Personal radio stations could the killer app for this sort of service. Real radio stations never play my favorite style of music (usually labeled “new age”). Music mavens could set up individual radio stations just for the fun of it, much like bloggers write for the heck of it. :-) Such radio stations wouldn’t care about ratings, though a loyal audience will obviously boost the DJ’s ego.

Traditional radio is geographically bound. It needs sufficient listeners in a particular area. Internet radio can reach listeners all over the world. Artist that get almost no airtime and no royalties from traditional radio stand to benefit greatly. It’s much easier for a specialty Internet radio station to reach critical mass and expand its audience to include listeners who previously listened to Top 40 radio because that’s all they could get in their area.

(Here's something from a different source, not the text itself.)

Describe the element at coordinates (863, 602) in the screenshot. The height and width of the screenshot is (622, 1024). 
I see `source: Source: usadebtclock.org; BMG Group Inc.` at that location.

Yes, Internet radio already exist today. But it doesn’t work, because it costs the radio station money to stream the songs and pay the royalties. With Internet radio based on a system like Napster To Go, the music is served by the company collecting the money. All the radio station does is build the playlist, which takes more passion and good taste than effort. Shareware Beach Radio. I like the sound of that.

Are we going to see some competition in this area? I think so. Notably absent form Napster To Go’s list of supported devices is the Apple iPod. I wouldn’t be surprised if Apple countered with iTunes To Go in the near future. I had been thinking about buying an iPod, but now I certainly won’t until it is compatible with a flat fee music service. I’m not going to spend $9,900 to fill up a 60GB iPod with 10,000 songs if I can fill a competing player for $14.95 per month. I do think I’ll listen to more than 10,000 songs over the next 55 years.

Is Napster To Go going to take over the world? I have no idea. Right now, their service seems to be available in only a handful of countries. But I’m sure flat fee music will eliminate per-track music, just like flat fee Internet access has all but eliminated per-minute Internet access. The genie is out of the bottle. You can’t put it back in. If Napster fails, a competitor will succeed.

Certainly, there’s kinks to work out. Most of the detractors point at the disadvantage that with Napster To Go, you don’t own the music. Well, if you buy a CD, you don’t own the music either. You own the disc. The artist or record label own the music. Stop paying Napster, and you can’t play your old songs any more. As far as I’m concerned that’s no worse than to stop paying the CD store, and you can’t play new songs any more. And the music doesn’t just vanish. If you restart your subscription, you can just download the same songs again. I’m sure once Napster starts suffering attrition, they’ll add the ability to instantly “revive” the songs on your player when you return to their service. And I’m equally sure there will eventually be a way to migrate between competing services.

Unlimited high quality highly diverse internet radio for a low monthly fee. That will be the killer app.